It was actually wonderful to get my PET scan results last week. Can you believe it. Finally something good. Had it done on March 21, but was in no rush for the results for my situation has not been so positive for a while now. I waited for my regular monthly visit with Doctor Browne.  This will be pretty plain and simple. It showed there is absolutely NO new cancer growth anywhere in my body. Now as for the cancer that has already been in place, it all has retreated. My body fought a good fight and the cancer had no choice but to back off the front lines of battle.

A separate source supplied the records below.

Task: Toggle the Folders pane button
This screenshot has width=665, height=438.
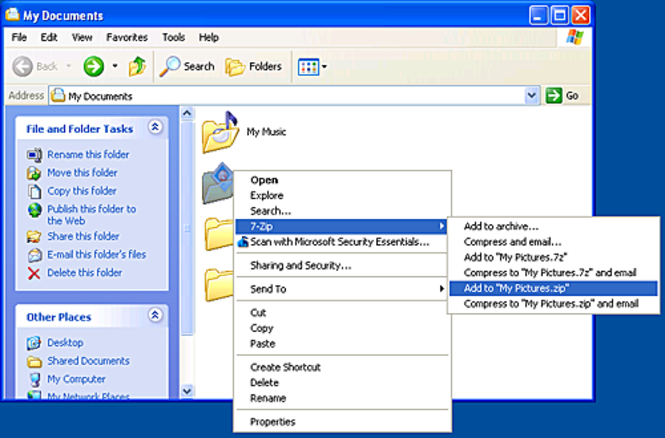Action: click(254, 67)
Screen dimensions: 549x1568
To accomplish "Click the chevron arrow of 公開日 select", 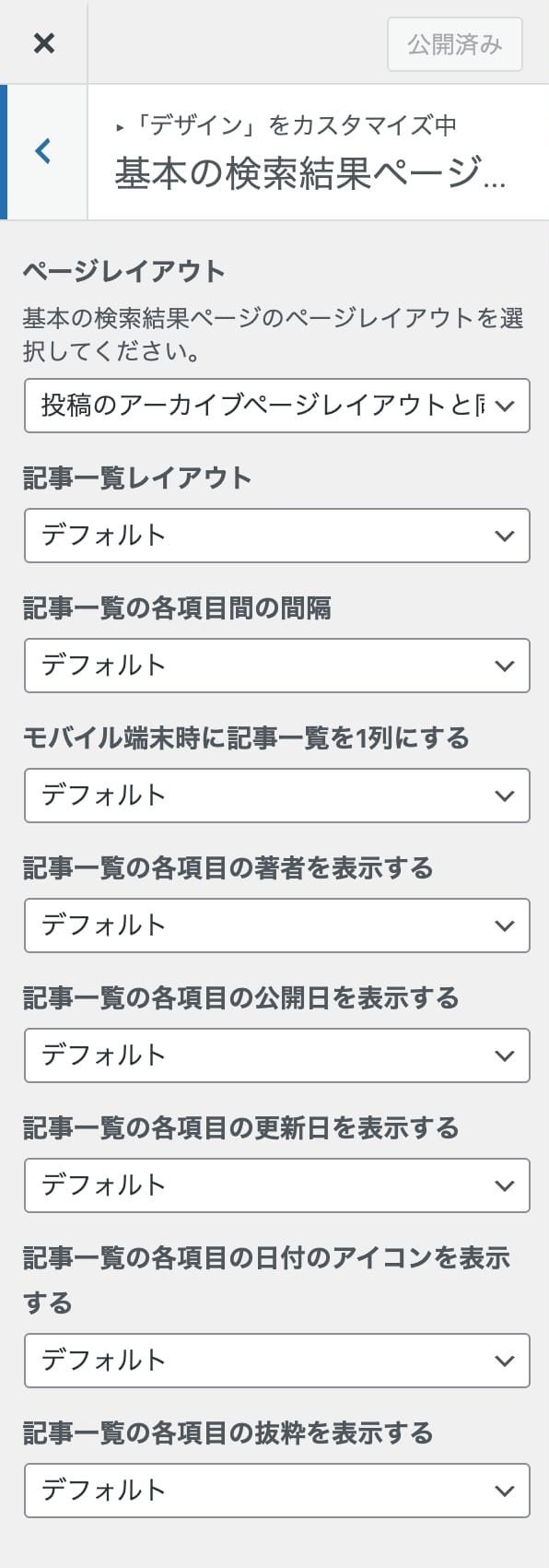I will (505, 1055).
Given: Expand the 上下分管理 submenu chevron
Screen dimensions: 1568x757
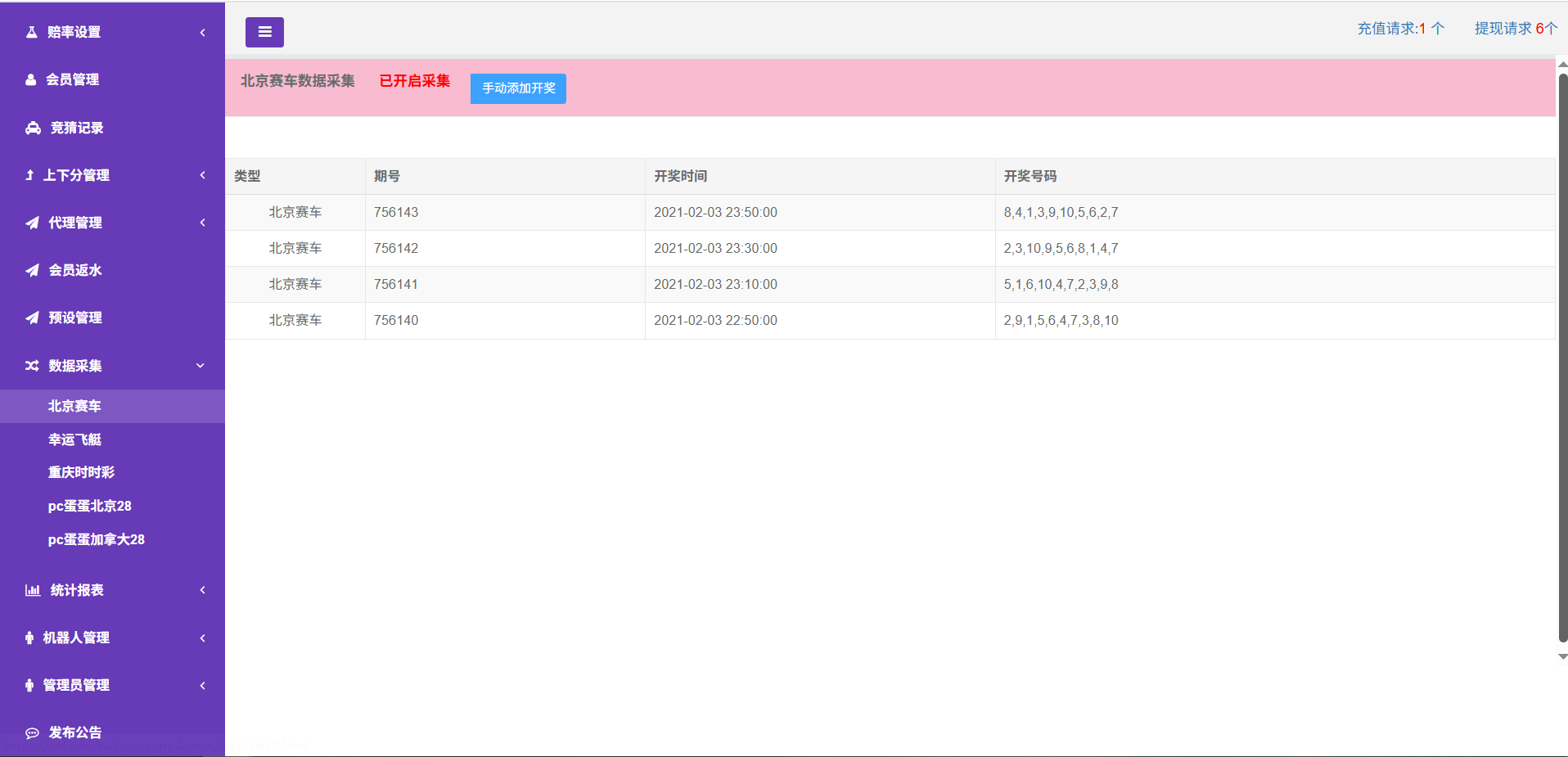Looking at the screenshot, I should point(202,175).
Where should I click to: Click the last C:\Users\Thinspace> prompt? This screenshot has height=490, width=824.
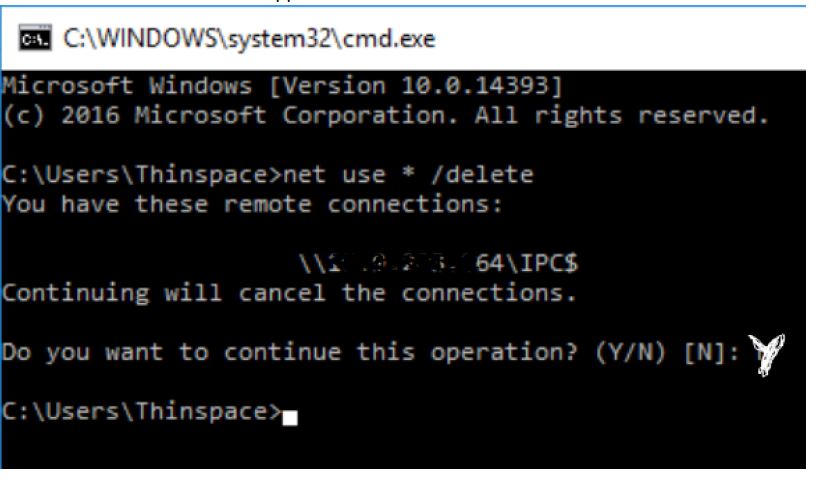(x=142, y=412)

My last scan back in October was not a good one. Cancer had progressed drastically so to hear this news was such a shock. A wonderful, blissful shock. For the first time ever in 5 years my breast where it all started showed absolutely NO signs of cancer at all. Even though the tumor had shrunk to oblivion, the scarring it created had formed a hard knot and it always showed some degree of uptake from the radioactive serum in past PET scans. So this was just great news to me. Cancer in the five badly damaged vertebra of my spine were also unremarkable, no uptake values registered.  The cancer in my sacrum and left hip had deduced as well, but still showing some activity.  But the most important area of concern for me right now is my right hip and pelvis for surgery sake.  As it stands my last scan showed the uptake value in my right hip as 9.7 (very high) and the current results showed 3.1. Praise Jesus!!  I couldn’t ask for anything better (well I could, but I am happy with this). The good news does not stop there. All the bony lesions that were detected only showed uptake activity from their bone scarring (called sclerosis). Meaning it’s kind of a bones version of a scab. The bone cancer lesions are healing. Can I get an Amen! 

That is all I needed, or should I say the surgeon needed to hear to know that at least the cancer will not be a concern for my hip replacement and reconstruction.  Do you think God was listening? I know he was.  He heard my prayers and he most definitely heard all of ya’lls prayers.

There was one suspicious area. A minimal vague 2mm density was seen in my left upper lung, however it did not show any activity, no uptake. So it’s just something to keep an eye on. Maybe nothing at all. Maybe I swallowed a pea and it went down the wrong tract.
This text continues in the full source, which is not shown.